A simple Clojure wrapper for Apache Lucene (version 8.9.0).
Key usage scenarios
- Search
- The core use-case of Lucene.
- Suggest
- Prefix-queries for content in any field.
Both in-memory, and on-disk indexes can be used depending on the dataset size.
Note: UNSTABLE API. No releases yet.
Inspired by other example wrappers I’ve come across. Notably
[org.msync/lucene-clj "0.2.0-SNAPSHOT"]
Available via clojars.
The primary use-case is for in-process text search needs for read-only data-sets that can be managed on single-instance deployments. For multi-instance deployments, keeping modifications of data in sync is an effort.

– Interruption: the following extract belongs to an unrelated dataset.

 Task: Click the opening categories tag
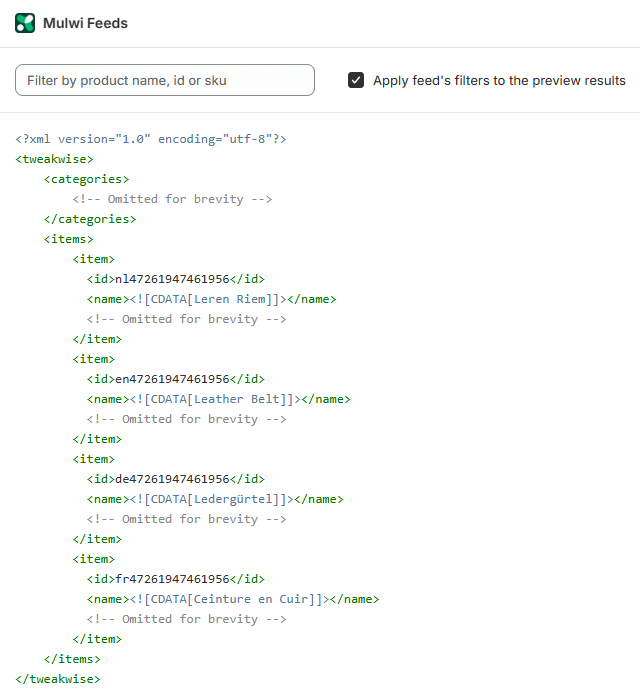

Use this library when you need light-weight text-search support without the hassle of setting up something like Solr. You may update the index if you wish, but have to take care of any race conditions, and since it is in-process, you will also need to take care of updating all instances in a multi-instance use scenario.
The objectives are loosely as follows.
- Stick to core Lucene. No script/language specific dependencies part of the core library, but can be added by users per need.
- Support for prefix based suggestions - a feature of Lucene I found quite undocumented, as well as lacking good examples for.
- Track the latest Lucene versions.
I am thankful to the above library authors for their liberal licensing. I’ve used their ideas/code in places.
There’s sample data in the repository that we use in our examples. A hand-created sample with fictional and non-fictional characters is here and one from Kaggle on music albums is here. These are also used in the tests.
A complete scenario from index creation to search actions is described below.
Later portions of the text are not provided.